Threat prevention is best way to stay ahead of hackers, mitigate future risk
Popular detection-based security solutions provide too little protection too late
By Byron Acohido, ThirdCertainty
While many organizations take cybersecurity seriously, there generally remains a great need for companies and agencies to think more deeply and comprehensively about network security.
That’s a top-line summary of a wide-ranging discussion I had at Black Hat 2017 in Las Vegas with Peter Alexander, chief marketing officer for Check Point Software. Below is a summary of some specific takeaways. (For a deeper drill down, take a few minutes to listen to the accompanying podcast.)
Big picture: Deter, detect, defend, debug
“There is still a perception that security is almost like insurance,” Alexander told me. “But the key difference with security is that it’s not for something that might happen; it’s for something that you know is going to happen unless you deploy it.”
A lot of organizations have taken a detection-oriented view of security, but Alexander says prevention is key. Companies shouldn’t assume malware will be discovered after it invades.

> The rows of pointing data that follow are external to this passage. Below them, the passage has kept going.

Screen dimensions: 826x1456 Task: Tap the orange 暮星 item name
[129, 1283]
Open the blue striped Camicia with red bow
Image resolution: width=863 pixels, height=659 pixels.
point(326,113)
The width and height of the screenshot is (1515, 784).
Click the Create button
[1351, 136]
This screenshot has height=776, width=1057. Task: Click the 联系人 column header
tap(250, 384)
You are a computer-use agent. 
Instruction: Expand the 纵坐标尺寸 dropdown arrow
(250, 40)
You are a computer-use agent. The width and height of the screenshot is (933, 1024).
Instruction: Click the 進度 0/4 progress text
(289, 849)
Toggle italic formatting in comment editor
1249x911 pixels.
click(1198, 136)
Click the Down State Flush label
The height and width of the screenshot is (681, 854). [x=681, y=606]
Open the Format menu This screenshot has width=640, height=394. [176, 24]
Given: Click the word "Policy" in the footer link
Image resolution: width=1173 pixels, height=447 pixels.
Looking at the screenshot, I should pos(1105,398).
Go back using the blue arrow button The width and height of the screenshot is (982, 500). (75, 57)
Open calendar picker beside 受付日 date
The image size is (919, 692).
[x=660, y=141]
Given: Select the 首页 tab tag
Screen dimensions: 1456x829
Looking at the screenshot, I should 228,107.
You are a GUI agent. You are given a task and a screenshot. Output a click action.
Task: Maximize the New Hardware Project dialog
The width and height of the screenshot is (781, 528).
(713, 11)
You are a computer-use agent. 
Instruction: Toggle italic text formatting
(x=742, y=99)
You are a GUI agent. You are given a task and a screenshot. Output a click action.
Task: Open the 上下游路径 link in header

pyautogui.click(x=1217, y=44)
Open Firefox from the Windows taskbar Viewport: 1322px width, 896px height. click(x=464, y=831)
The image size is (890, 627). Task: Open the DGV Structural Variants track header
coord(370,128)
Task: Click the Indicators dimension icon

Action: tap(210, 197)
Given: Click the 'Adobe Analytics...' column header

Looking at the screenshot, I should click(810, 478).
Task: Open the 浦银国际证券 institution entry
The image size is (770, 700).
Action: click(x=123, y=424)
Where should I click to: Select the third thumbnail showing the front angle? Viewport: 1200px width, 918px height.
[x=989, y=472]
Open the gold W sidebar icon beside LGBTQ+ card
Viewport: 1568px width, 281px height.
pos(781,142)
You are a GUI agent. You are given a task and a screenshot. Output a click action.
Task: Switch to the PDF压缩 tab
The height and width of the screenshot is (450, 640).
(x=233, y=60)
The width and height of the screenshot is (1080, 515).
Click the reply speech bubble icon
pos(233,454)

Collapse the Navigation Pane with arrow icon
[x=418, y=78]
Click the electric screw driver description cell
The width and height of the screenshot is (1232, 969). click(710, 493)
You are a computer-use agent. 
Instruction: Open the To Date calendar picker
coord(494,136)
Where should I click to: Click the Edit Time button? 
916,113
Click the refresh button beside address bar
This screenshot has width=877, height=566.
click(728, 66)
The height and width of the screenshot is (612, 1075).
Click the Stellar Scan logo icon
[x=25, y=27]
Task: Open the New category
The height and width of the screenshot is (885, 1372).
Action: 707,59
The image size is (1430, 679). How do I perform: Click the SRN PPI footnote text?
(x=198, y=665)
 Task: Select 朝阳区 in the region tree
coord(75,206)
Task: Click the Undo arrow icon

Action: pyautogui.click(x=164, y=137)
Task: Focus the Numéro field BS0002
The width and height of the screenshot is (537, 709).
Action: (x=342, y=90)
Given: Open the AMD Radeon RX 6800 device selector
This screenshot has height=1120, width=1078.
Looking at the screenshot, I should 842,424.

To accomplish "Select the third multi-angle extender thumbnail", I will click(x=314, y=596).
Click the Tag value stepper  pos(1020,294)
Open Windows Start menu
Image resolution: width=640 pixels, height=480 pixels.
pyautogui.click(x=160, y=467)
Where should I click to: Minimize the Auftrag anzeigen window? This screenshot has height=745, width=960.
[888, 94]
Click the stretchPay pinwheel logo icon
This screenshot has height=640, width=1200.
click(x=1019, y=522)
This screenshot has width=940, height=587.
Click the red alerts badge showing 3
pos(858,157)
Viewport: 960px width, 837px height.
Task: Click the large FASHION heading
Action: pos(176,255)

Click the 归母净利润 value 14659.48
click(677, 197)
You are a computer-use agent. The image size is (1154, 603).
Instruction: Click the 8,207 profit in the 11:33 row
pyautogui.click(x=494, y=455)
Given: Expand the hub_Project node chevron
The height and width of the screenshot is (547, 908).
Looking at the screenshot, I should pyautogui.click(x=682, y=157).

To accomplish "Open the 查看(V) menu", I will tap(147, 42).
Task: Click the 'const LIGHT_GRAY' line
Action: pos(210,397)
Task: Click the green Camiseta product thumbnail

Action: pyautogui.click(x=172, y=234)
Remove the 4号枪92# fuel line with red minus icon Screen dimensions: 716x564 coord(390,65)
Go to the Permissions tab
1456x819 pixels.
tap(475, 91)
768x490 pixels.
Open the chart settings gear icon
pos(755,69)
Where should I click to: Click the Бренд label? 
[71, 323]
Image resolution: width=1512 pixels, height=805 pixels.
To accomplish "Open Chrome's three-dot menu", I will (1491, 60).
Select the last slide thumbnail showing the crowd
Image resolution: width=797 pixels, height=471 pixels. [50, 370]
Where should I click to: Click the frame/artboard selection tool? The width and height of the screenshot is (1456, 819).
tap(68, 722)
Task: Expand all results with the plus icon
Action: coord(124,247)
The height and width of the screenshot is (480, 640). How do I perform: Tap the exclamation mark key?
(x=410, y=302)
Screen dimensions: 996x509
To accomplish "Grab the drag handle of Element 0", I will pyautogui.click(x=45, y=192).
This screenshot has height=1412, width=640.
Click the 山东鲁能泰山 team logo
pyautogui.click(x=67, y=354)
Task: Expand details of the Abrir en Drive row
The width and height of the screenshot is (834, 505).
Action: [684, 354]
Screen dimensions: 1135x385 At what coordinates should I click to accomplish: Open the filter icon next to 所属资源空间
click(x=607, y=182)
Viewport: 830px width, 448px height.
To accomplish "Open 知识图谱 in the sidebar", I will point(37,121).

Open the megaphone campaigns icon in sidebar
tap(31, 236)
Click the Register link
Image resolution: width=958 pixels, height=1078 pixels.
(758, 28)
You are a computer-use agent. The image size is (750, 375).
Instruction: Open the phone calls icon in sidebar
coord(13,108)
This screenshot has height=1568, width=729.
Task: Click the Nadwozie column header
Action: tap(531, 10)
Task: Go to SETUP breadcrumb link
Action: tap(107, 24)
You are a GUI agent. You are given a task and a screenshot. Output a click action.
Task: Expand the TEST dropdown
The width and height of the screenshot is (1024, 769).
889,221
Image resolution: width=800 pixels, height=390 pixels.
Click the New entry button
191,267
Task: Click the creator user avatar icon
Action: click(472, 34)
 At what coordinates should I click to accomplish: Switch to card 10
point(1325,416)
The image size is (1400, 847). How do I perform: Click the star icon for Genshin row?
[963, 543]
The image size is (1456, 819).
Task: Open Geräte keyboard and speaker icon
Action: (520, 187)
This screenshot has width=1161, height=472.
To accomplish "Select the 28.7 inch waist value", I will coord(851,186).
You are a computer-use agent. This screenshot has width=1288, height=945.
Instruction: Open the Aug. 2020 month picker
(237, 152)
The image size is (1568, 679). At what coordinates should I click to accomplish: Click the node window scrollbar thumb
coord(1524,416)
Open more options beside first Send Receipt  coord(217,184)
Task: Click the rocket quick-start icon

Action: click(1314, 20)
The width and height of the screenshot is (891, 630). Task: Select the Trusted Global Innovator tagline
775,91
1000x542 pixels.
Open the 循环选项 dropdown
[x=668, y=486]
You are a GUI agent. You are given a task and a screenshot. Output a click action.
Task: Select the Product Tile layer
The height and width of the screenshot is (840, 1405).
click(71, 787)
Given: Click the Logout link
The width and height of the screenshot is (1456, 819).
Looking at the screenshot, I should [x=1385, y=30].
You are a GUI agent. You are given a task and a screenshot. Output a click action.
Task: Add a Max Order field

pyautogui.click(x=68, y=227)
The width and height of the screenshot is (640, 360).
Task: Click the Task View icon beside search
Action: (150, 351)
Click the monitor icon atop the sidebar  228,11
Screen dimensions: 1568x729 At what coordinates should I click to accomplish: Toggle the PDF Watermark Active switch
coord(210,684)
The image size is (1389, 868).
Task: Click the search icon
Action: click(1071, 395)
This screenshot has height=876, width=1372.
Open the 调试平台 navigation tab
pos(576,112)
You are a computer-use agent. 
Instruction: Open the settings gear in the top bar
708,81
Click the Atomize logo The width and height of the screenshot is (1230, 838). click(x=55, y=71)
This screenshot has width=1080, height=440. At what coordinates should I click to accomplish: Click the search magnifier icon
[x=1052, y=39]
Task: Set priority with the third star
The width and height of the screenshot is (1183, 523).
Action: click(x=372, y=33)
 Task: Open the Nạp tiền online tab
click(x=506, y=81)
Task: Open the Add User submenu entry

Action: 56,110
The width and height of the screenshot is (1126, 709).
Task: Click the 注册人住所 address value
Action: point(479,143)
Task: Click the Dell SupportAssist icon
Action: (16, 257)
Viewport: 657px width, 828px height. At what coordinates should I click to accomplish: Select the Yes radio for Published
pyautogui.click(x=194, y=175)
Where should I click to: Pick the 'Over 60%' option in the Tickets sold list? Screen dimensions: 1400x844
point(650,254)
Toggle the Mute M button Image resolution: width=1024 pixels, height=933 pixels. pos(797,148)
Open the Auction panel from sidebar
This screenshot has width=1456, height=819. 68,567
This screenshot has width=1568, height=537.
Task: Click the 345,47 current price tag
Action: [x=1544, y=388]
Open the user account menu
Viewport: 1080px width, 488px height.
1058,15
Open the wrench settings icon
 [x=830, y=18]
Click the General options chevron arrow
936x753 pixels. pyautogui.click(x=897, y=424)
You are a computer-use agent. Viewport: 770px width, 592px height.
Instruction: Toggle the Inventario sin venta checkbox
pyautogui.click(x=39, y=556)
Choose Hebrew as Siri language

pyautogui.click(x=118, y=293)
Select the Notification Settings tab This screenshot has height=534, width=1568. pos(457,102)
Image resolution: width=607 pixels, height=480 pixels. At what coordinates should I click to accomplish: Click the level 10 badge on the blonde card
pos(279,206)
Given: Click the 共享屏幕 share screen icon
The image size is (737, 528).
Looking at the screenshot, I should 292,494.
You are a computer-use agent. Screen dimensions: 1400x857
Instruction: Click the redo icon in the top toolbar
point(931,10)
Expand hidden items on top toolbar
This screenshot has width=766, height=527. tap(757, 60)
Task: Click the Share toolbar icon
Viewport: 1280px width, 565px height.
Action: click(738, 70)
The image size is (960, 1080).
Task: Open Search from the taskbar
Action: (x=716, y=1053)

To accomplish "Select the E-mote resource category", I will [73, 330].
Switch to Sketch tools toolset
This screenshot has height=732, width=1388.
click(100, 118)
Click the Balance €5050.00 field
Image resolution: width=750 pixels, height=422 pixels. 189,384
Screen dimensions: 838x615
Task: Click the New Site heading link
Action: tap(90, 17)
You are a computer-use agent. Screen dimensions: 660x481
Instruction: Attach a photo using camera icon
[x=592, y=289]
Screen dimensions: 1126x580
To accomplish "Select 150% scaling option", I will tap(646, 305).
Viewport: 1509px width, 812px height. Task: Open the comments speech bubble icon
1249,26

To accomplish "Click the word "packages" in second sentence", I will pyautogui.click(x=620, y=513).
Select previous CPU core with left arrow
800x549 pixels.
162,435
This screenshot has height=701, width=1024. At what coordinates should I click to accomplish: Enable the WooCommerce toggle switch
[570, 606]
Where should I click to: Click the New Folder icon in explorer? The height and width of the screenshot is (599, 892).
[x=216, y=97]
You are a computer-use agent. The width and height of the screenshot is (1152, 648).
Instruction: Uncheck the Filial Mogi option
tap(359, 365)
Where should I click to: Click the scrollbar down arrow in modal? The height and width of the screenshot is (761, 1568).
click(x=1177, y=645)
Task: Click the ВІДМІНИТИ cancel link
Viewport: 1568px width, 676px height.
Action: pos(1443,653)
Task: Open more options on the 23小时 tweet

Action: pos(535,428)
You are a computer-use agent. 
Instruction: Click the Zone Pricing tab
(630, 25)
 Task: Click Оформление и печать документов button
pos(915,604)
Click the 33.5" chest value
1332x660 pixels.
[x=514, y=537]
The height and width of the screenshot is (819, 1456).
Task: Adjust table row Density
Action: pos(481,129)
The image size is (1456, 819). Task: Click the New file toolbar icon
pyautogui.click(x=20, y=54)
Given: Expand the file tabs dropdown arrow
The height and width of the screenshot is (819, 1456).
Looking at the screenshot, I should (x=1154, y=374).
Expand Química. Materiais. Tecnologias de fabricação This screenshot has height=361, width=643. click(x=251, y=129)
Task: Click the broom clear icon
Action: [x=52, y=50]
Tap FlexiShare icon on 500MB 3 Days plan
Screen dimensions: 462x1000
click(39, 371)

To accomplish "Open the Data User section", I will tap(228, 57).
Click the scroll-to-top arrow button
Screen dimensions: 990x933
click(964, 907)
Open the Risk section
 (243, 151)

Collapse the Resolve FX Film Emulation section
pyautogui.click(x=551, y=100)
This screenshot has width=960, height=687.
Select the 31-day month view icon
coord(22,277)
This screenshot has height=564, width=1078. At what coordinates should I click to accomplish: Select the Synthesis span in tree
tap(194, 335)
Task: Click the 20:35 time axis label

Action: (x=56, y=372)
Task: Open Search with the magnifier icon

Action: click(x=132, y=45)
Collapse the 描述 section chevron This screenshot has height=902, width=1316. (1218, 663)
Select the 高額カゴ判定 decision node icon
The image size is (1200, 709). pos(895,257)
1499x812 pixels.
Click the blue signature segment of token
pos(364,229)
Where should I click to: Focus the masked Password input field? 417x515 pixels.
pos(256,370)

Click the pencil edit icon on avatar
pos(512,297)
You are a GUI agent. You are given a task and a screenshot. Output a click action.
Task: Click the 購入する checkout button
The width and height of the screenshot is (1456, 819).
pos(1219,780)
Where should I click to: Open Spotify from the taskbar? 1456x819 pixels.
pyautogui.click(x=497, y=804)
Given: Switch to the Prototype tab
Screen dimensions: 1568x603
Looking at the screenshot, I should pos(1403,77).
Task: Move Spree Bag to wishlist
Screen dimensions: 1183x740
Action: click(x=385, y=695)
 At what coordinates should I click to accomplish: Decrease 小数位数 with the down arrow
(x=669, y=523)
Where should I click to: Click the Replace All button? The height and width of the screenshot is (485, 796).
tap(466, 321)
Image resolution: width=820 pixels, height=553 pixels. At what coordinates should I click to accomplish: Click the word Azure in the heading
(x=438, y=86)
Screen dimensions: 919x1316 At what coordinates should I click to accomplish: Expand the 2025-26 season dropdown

“I think in some respects, the industry had a bit of focus on detection, and I think that’s throwing us off the scent and creating vulnerabilities,” he says. “You don’t just detect the burglars when they’re inside your house.”
Leaving the door open
Cyber attacks are no longer limited; things starting in one country perpetuate globally very quickly.
“Very often, it’s not because the technology is new, and the bad guys are using something fundamentally new,” he says. “They’re just probing organizations that are not up to date, not deploying the latest technologies.”
More than 93 percent of organizations don’t have advance-threat prevention, “which is staggering,” Alexander says, adding that the WannaCry and Petya attacks that hit many companies were preventable.
“You’ll see more of these major attacks globally … because the companies are just not caught up. They are just not deploying the advanced capabilities that they need to prevent these kinds of attacks.”
Building a better defense
Alexander says organizations should take an architectural approach to defending their data.
“It’s not just a collection of tools you buy from the vendor du jour. You’ve got to look at complete approaches to intrusion protection, complete approaches to advanced-threat mitigation, complete approaches to cloud and mobile in one environment that can be managed easily,” he says. “If you don’t do that, you’re going to leave holes, and that’s where the bad guys get in.”
If detection is the only strategy an organization deploys, “you’re always playing catch-up. With prevention, you’re able to stop things effectively, if you take the right approach.”